# DOCUMENT SECTION
########################################

Reputation: 99
I trying to find a solution for the following. I have a list of gene IDs in my first column and in all the other columns the related GO terms. The number of columns behind each gene ID is therefor variable. As follows the first few lines:
TRINITY_DN173118_c0_g1 GO:0000139^cellular_component^Golgi membrane
TRINITY_DN49436_c2_g1 GO:0006351^biological_process^transcription, DNA-templated
TRINITY_DN47442_c0_g1 GO:0003677^molecular_function^DNA binding GO:0006302^biological_process^double-strand break repair GO:0006310^biological_process^DNA recombination
The GO terms are delimited with a tab. I want to keep the first column, with the IDs and all the columns that contain "biological_process". But how do I do that using awk, without a specific column to search in.
I basically want to use grep for columns, so was trying something with awk (but I am not experienced in awk at all):
awk '/biological_process/'
-> I get the full line
awk '{ print "biological_process" }'
-> I only get biological process
Can someone help me out? THanks!

########################################

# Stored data
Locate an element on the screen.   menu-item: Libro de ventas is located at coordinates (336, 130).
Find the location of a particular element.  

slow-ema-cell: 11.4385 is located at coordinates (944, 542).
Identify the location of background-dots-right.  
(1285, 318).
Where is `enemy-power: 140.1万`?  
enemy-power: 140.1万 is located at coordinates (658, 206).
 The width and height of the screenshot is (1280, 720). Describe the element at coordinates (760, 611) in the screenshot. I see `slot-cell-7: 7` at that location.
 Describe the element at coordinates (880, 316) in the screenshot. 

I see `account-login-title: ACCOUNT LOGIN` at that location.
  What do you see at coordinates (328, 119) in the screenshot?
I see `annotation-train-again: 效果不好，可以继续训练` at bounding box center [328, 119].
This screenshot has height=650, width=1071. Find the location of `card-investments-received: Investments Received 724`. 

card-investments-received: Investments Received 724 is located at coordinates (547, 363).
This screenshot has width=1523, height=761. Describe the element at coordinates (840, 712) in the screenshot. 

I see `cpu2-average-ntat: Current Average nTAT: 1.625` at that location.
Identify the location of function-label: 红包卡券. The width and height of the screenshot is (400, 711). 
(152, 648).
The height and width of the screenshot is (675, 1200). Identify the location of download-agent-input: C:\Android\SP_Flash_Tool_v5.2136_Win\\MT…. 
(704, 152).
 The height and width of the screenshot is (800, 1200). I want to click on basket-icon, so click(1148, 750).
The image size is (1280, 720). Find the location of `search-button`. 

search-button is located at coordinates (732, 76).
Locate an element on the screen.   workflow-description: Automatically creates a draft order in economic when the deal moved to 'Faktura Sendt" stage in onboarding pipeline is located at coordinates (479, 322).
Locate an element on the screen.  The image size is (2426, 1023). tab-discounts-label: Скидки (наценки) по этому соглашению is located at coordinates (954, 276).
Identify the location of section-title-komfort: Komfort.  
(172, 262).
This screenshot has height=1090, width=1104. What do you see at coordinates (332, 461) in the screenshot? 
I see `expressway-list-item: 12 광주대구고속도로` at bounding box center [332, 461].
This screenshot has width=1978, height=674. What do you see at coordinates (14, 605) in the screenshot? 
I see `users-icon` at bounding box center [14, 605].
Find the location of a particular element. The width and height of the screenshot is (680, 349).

########################################

# WORK INSTRUCTION
Carry on the forum post about keeping only the "biological_process" GO term columns with awk, starting right after its final line. None of the records has any bearing on this.

# RESPONSE
Upvotes: 0
Views: 93
Reputation: 392
AWK:
awk -F"GO:" '{printf "%s",$1}{for(i=2;i<=NF;i++) if ($i~/biological_process/)printf FS"%s",$i ;print ""}' file
1) -F"GO:"
- use "GO:" string as separator
2) {printf "%s",$1}
- print the first column (without new line)
3) for(i=2;i<=NF;i++)
- run on all columns beside the first one
4) ($i~/biological_process/)
- check if string exists in col
5) printf FS"%s",$i
- if string exists in column print the separator and the string
6) print ""
- print new line
input file used:
TRINITY_DN173118_c0_g1 GO:0000139^cellular_component^Golgi membrane
TRINITY_DN49436_c2_g1 GO:0006351^biological_process^transcription, DNA-templated
TRINITY_DN47442_c0_g1 GO:0003677^molecular_function^DNA binding GO:0006302^biological_process^double-strand break repair GO:0006310^biological_process^DNA recombination
output
TRINITY_DN173118_c0_g1
TRINITY_DN49436_c2_g1 GO:0006351^biological_process^transcription, DNA-templated
TRINITY_DN47442_c0_g1 GO:0006302^biological_process^double-strand break repair GO:0006310^biological_process^DNA recombination
Thanks to Ed Morton for the feedback , I have edit the Answer :).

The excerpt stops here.